Rickey 裘 一无所知

arm cache行为模型

2016-09-23
佚名

贴一段自己写的cache行为仿真代码, 针对ARM Cortex A5核,未经过严格验证

/*
 * This is a simulation program
 * for the ARM Cortex-A5 L1 DCache
 *
 * Cache Structure Description:
 * 4-way set L1 data cache, total size = 32KB, with each cache data line = 8 words
 */

#include <stdio.h>
#include <stdlib.h>

typedef		unsigned char		UINT8;
typedef		unsigned short		UINT16;
typedef 	unsigned int		UINT32;
typedef		unsigned long		UINT64;

// L1 DCache parameters of ARM Cortex-A5
#define DATA_CACHE_SIZE			32*1024		// 32KB
#define DATA_LINE_SIZE			8			// 8 words(= 32 bytes)
#define CACHE_WAYS_NUM			4
#define CACHE_LINE_EACH_WAY		(DATA_CACHE_SIZE/(DATA_LINE_SIZE*CACHE_WAYS_NUM*sizeof(UINT32)))

// cacheline bit masks
#define 	CACHE_LINE_SIZE			(DATA_LINE_SIZE+1)		// words
#define 	VALID_BIT				(1 << 1)
#define 	DIRTY_BIT				(1 << 0)

// address bit masks
#define 	ADDR_TAGS				13
#define 	TAGS_BITS				(0xfffe << ADDR_TAGS)
#define 	ADDR_INDEX				5
#define 	INDEX_BITS				(0xff << ADDR_INDEX)
#define		ADDR_WORD				2
#define		WORD_BITS				(0x7 << ADDR_WORD)

——

* **练习任务**:
A: 请根据这篇ARM cache行为模型文章回答以下问题：
(i) 作者贴出的仿真代码针对的是哪种ARM核？
(ii) 宏DATA_CACHE_SIZE定义的L1数据缓存总大小是多少？
(iii) 宏CACHE_WAYS_NUM的值是多少？
B: 请照原样抄录这篇ARM cache行为模型文章中的一段文字，从“#include <stdio.h>”开始，一直抄到“words(= 32 bytes)”为止。
C: 请从这篇ARM cache行为模型文章的最后一行之后接着往下续写。

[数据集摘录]

——

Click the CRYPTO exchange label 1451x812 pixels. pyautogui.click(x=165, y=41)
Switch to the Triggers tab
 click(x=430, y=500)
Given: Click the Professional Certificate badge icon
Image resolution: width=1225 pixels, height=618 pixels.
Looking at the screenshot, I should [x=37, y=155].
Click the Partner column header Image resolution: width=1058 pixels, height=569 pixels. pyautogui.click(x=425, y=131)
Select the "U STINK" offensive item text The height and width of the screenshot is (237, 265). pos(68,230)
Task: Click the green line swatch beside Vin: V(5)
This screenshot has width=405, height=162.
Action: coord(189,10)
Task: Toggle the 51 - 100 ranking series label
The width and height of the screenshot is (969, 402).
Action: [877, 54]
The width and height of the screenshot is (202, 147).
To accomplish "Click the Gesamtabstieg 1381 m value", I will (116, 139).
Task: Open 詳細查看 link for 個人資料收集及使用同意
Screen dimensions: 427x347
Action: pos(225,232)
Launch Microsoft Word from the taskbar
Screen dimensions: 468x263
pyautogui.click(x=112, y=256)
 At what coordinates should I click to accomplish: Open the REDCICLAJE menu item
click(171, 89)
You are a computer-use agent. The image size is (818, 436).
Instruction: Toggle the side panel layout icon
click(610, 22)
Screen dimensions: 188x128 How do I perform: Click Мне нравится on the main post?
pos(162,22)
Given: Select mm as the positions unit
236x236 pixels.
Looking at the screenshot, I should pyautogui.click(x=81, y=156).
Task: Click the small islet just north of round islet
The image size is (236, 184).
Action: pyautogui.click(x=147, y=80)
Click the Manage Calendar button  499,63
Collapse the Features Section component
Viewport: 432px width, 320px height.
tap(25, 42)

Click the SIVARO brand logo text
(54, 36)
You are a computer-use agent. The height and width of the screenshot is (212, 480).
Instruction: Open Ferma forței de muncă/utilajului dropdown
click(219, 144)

——

* **练习答案**:
A:
(i) ARM Cortex A5核。
(ii) 32KB。
(iii) 4。

B:
#include <stdio.h>
#include <stdlib.h>

typedef		unsigned char		UINT8;
typedef		unsigned short		UINT16;
typedef 	unsigned int		UINT32;
typedef		unsigned long		UINT64;

// L1 DCache parameters of ARM Cortex-A5
#define DATA_CACHE_SIZE			32*1024		// 32KB
#define DATA_LINE_SIZE			8			// 8 words(= 32 bytes)

C:
#define 	ADDR_BYTE				(0x3 << 0)

/* simulated L1 DCache Topology
 * index*CACHE_LINE_SIZE = the tag/v/d of one cacheline
 * the followd 8 words are data registers
 * LSW(the least significant word): dirty bit
 * MSW(the most significant word): valid bit
 */
UINT32 CacheTopology[CACHE_WAYS_NUM][CACHE_LINE_SIZE*CACHE_LINE_EACH_WAY];

/*
 * simulated DRAM Topology
 */
#define 	DRAM_SIZE		0x10000		// dram size = 64K Words = 256K Bytes
#define 	DRAM_BASE		0x0000		// dram address = DRAM_BASE + offset in DramTopology
UINT32 DramTopology[DRAM_SIZE] = {0};

// cache policy configuration
#define READ_ALLOC_MODE		(0x00)
#define RDWT_ALLOC_MODE		(0x01)
#define WRITE_THROUGH		(0x00)
#define WRITE_BACK			(0x01)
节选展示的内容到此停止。